The day was perfect, beautiful day-scapes with fog drifting in and around the mountains all along the way. Did you know all those misty peaks could be hiding pyramids? Why don't they dig them up?
By mid morning the sea breeze was non-existent and the sea surface turned to glass. I headed for my newly made "Dolphin Hunter Seat", a highly technical item made of vinyl mesh, brass eyelets and string. But it's the perfect place to wait for Flipper and company. I wasn't there for even four minutes and he shows up with his wife and children and the cousins. Very nice of them to be on time.
Technically, Flipper was a bottle-nose dolphin and these dolphin are, you guessed it; Spotted Dolphin. They are smaller, weighing in around 250 lbs when fully grown. They are born without the spots and start getting them around adolescence between 6 and 10 years. That's also when they start smoking and hanging around on corners. Kidding, just trying to make sure you're paying attention.

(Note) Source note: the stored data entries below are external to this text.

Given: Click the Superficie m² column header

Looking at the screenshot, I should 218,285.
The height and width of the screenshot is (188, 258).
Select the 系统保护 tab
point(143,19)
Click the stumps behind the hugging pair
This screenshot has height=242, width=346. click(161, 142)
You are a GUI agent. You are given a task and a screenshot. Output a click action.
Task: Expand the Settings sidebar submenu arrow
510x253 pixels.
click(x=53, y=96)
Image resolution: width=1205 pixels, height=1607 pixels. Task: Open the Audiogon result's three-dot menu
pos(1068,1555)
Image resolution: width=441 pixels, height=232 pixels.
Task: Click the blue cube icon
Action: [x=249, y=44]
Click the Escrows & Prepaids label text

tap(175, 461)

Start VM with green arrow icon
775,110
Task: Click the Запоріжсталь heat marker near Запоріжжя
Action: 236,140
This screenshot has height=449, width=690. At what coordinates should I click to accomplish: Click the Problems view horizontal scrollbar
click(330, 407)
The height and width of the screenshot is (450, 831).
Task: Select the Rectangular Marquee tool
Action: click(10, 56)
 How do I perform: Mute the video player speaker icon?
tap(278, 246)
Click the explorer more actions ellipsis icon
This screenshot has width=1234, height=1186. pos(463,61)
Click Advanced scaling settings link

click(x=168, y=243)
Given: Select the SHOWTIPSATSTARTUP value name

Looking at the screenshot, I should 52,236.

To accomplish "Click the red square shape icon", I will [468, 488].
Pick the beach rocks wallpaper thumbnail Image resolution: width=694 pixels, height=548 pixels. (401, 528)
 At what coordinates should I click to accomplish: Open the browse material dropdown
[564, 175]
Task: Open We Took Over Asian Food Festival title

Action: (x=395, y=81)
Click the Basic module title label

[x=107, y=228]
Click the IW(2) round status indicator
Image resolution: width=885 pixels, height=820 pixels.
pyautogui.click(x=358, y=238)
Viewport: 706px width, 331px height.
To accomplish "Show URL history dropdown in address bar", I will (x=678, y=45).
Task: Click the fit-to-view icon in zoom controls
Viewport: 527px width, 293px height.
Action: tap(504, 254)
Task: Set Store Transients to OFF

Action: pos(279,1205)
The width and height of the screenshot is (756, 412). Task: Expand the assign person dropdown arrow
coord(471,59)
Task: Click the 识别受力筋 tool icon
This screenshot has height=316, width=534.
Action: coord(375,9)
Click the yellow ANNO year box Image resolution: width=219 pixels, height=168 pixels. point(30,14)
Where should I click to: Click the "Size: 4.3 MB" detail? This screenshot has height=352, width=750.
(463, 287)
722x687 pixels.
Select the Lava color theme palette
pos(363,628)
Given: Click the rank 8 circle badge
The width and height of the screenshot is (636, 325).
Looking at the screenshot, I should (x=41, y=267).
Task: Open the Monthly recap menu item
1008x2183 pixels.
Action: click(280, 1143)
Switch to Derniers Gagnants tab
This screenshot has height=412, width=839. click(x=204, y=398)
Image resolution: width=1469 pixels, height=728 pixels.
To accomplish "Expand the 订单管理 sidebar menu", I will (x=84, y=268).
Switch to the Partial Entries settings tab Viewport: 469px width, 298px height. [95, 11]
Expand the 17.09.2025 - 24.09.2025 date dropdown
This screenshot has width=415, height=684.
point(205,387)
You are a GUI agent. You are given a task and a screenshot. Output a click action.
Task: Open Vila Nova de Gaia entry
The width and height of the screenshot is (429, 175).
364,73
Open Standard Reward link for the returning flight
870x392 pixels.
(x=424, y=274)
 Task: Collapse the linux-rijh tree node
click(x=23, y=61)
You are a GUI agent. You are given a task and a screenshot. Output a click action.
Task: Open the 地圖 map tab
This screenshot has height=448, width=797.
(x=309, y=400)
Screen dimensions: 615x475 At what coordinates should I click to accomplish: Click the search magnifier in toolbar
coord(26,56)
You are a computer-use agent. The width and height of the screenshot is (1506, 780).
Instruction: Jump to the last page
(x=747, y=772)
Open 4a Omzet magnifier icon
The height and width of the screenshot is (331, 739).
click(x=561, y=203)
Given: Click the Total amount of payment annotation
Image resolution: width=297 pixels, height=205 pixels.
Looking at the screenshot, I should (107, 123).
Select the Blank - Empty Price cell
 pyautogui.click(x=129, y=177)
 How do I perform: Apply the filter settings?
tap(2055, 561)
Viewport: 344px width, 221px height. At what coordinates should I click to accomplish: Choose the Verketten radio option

I wasn't exactly well on this trip, after Flipper and the kids left, I spent a fair amount of time in the head (sorry, the truth hurts me more than you). The broken wing was apparently just a for-runner, and I was ill for the rest of the trip. Dois was a stud and held up my side of the boat as well as his. We are in Manzanillo at anchorage in Santiago Bay. We are going to sit here for a couple of days and hopefully get well enough to do some snorkeling at Bahia Carazal.
We'll re-provision here for the next leg of the trip up to Puerto Vallarta. It's a bit of a headache to go shopping from this anchorage, but what are you going to do? We'll have to find a "safe" place for the dinghy on the beach and then hike up to the highway. There, we'll grab a bus into town. We'll take a taxi back because it's hard to maneuver all those groceries onto a bus, and the taxi will get us near a beach and we'll schlep our supplies back down to the dinghy and eventually... the boat. Don't you wish you were us?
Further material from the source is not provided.